Overview

Acute and Long-Term Antidepressant Treatment Success in Adolescents With Anxiety (AtLAS-A)

Status:
Recruiting
Trial end date:
2024-08-01
Target enrollment:
0
Participant gender:
All
Summary
Acute, double-blind, adaptively randomized treatment with duloxetine or escitalopram, followed by open-label naturalistic follow-up.
Phase:
Phase 4
Accepts Healthy Volunteers?
No
Details
Lead Sponsor:
University of Cincinnati
Treatments:
Citalopram
Dexetimide
Duloxetine Hydrochloride
Criteria
Inclusion Criteria:

- Written, informed assent and consent.

- Patients, parent/guardian/LAR must be fluent in the English.

- 12 to 17 years of age, inclusive, at Screening.

- Patients must meet DSM-512 criteria for generalized, social and/or separation anxiety
disorder and/or panic disorder, confirmed by the MINI-KID.

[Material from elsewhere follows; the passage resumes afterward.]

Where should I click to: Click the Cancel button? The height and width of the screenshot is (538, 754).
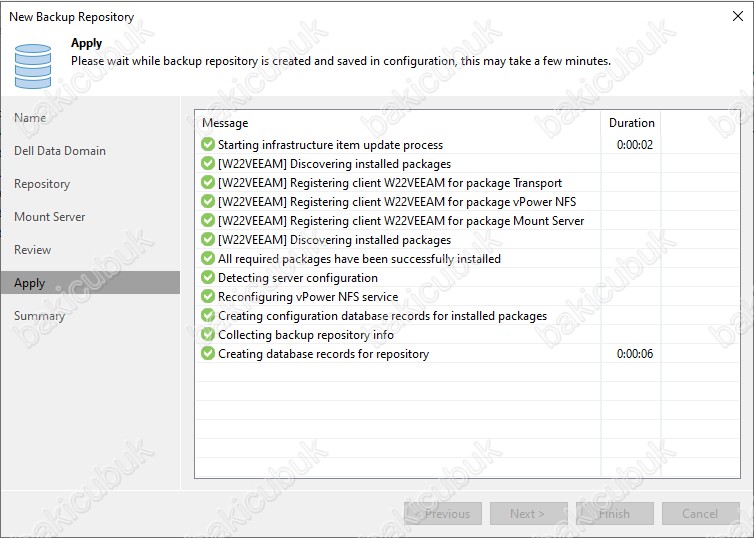[x=701, y=513]
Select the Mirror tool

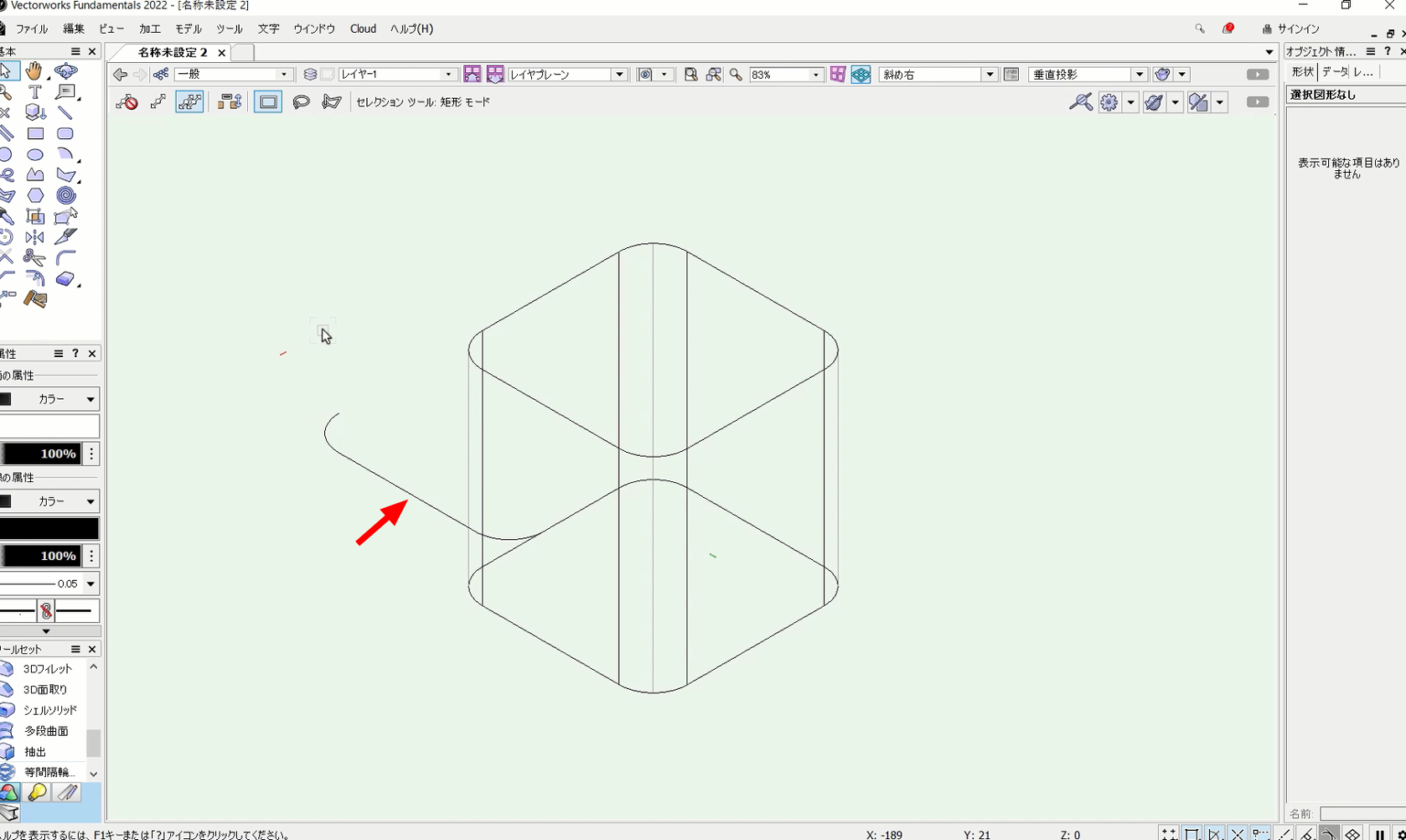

- Caregiver who is willing to consent to be responsible for safety monitoring of the
patient, provide information about the patient's condition, oversee the administration
of the investigational product.

- No clinically significant abnormalities on physical examination.

- Negative pregnancy test at Screening in females.

- Negative urine drug screen at Screening.

- Sexually active patients must practice a reliable method of contraception (Section
15.0) that will continue for the duration of the study and for a minimum of 30 days
following the end of study participation. Reliable methods of contraception are
defined below; other forms of contraceptives (pharmacological and/or
non-pharmacological) are not accepted:

1. Surgical sterilization

2. Oral contraceptives (e.g. estrogren-progestin combination or progestin)

3. Transdermally-delivered contraceptives (e.g., Ortho-Evra), depot injections
(e.g., Depo-Provera)

4. Vaginal contraceptive ring (e.g., NuvaRing), contraceptive implants (e.g.,
Implanon, Norplant II/Jadelle)

5. An intrauterine device

6. Diaphragm plus condom.

Exclusion Criteria:

- DSM-512 diagnosis other than generalized anxiety, social anxiety, separation anxiety
or panic disorder(s) that is the primary focus of treatment.

- A history of intellectual disability.

- Suicide risk as determined by either: (1) any suicide attempt within the past 6 months
and/or (2) significant risk at Visit 1 (Screening) or Visit 2 (Baseline), as judged by
the Investigator.

- Allergy, intolerance, non-response or hypersensitivity to escitalopram or duloxetine.

- Subjects taking other medications that require a taper or washout of more than 5 days.

- Patients who have initiated/terminated psychotherapy/behavior therapy within 1 month
before Visit 2 (Baseline), or who plan to initiate/change said therapies during the
course of the study will be excluded; if the patient is engaged in psychotherapy, it
must have been stable for 1 month prior to baseline.

- A clinically-significant medical illness.

- QTc >450 in males / >460 in females (prolonged QTc based on American Heart Association
recommendations for Standardization and Interpretation of the EKG81

- Alcohol or substance use disorder within the past 6 months (nicotine use is
permitted).

- Positive urine pregnancy test/pregnancy or breast feeding.

- A positive urine drug screen.

- Patients who are unable to swallow capsules.